Ursula Sabisch, Empress, Rübenkoppel 1, 23564 Luebeck, Germany
Television Lottery and Lotteries
Germany, Luebeck, 2003, May Thursday 29th
The German-language document you may find here!
My Dear Fellow Men,
I may expect from you that my monopoly position has in part spoken around over the boundaries. For this reason I would like to inform you a little more precisely about this monopoly position.
Not everybody else presumably will be able to interpret and judge rightly the actual seriousness of the situation and it may remain so for the time being, since a basis for a panic would only exist, if very decisive mistakes of the Authorities, that consist of three persons, would be made, by which we are at my persons monopoly position, it is the position of Empress.
I declared this monopoly position clearly at my home town Luebeck in presence of witnesses from different cultures.
The seriousness of the situation will be not only managed by a corresponding service of mankind, yet the situation is no more to be held without aid of the colossally sphere, so that you and other people ought to be thankfully and may accept my better half.
To initiate rightly my monopoly position concerning to the situation for all together I would like to equalize my position correspondingly the seriousness that is behind the matter and commission, so that the task, which mankind is confronted with, together with its Authorities, will be realizable.
To a big part one should also take care for law and order on a merry way, especially concerning your communication monopoly via TV.
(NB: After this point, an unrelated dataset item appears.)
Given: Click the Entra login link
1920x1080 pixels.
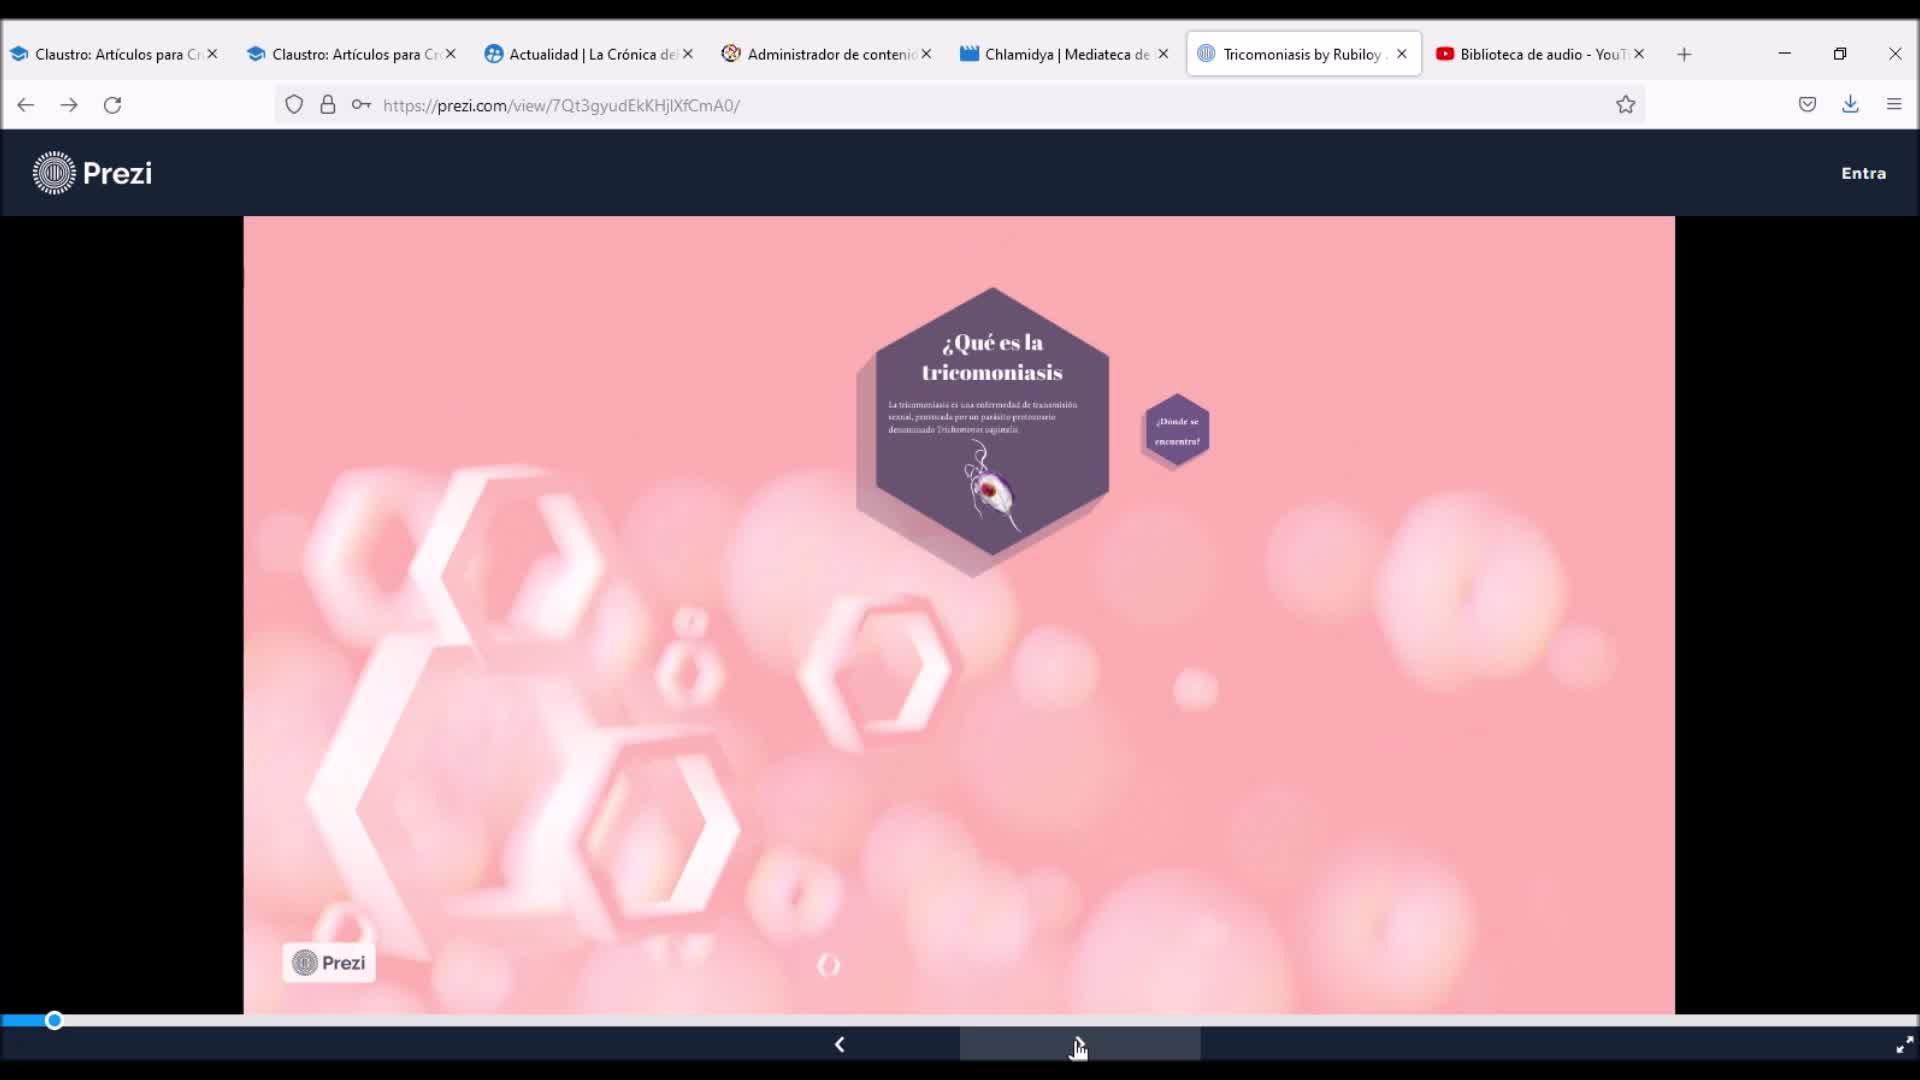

In such a way I may request that your sent eroticism films will be disturbed by a TV witch, the quasi comes out of the TV device in order to serve mainly the corresponding chaps sitting in front of the TV devices.
If these chaps should have taken potency means, fun will in that long move itself compulsorily, so that these people learn running in the case of emergency to want back to the mother's lap.
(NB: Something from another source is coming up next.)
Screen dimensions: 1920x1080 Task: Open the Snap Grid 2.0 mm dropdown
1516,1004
Too, the videos and motion picture films as well as the Internet and DVD should be already come into a monopoly position however I must come up with something amusing for you and other ones.
At the horror films, force films, and imagination films like for example the film ES and further shock films I would like to reply with a corresponding shock in the place of the small children and children, since they often are at your mercy through such scenes.
So I may request that then comes out of the TV devices a diaper of small children, filled with diarrhoea to beat it around the head, mainly to those film makers, television directors, as well as to some party responsibilities.
I would also like include into this measure the actors, the stuntmen, the make-up artists and people behind the mixing desks, those had a hand in those scenes or use their capacity to work for it, namely for so long, until all these videos and film strips are collected worldwide.
Perhaps a hidden hand should occasionally come out of the means of communication (hardware) to the one or the other and should give them a clip round the head; e. g. the PC, the Handy and the phone also are apt for that to stop the tittle-tattle.
Should you and other people further demonstrate animals as life partners in your films, especially if dogs are already shown in harmless feature films with a tongue kiss, then should be sent every responsible person, who approves such films, with a bag and a pick-up behind the tree in the evenings, because the TOILET is closed for such responsible people through the cudgel of Empress at which viewers are included, too.
In this way the monopoly position of Empress may look to a part like this, not yet that you and others become unfree but that you and others become free people again, what especially is valid for the population of the USA and all others, who followed this so called freedom.
Please, take care of it that the mentioned measures become no normal cases, but should become exceptions.
Further please, inform those responsible ones and the population that all high-rise buildings and skyscrapers should be vacated step by step, major in the earthquake endangered fields, with it the " subconscious" of many the film makers are paid punctually. (*The power should be switched on as lighthouses in empty rooms!)
Perhaps I will send you by e-mail a fitting picture as a confirmation* or it will be sent a confirmation film from colossally sphere* via TV in time, so that you and people of another cultures will know, how our true expectable freedom presumably looks like!
On behalf of
U. Sabisch, Empress
The mentioned measures maybe are only a wishful thinking, but the sweeping leaded cudgel of Empress from the colossally sphere is an absolutely "Must Be" of the final account armed with protective functions for everybody.
By the way, the cudgel of course has got the order to control the general play-stop worldwide, too.
2010 June 3rd
There is nothing to add but think of some states and the corresponding documents because time presses, it comes to an end.
2016* March 9th
Documents revised and completed.
The first fairy tale is still:
1) Little Table Sets Yourself … … ….by the charity for the starving world and for the refugees,
2) Gold-Ass Stretches Yourself … … … … ….for a fair rearrangement of the goods and food as well as the refugees by the community of states of earth and by the millionaires/ multi-millionaires and more and
3) Cudgel Out Of The Sack! … … … as an unconditional help of the colossal sphere in heaven as well as on earth!
At the moment the so-called upper limit one can speak about generally takes for every millionaire/ multi-millionaire and for every billionaire/ multi-billionaire as follows:
At the end of the time the measure of all things is the sum of 100.000 euro (one hundred thousand) for a cosmopolite and a millionaire/ multi-millionaire, billionaire/ multi-billionaire and this is already very generous!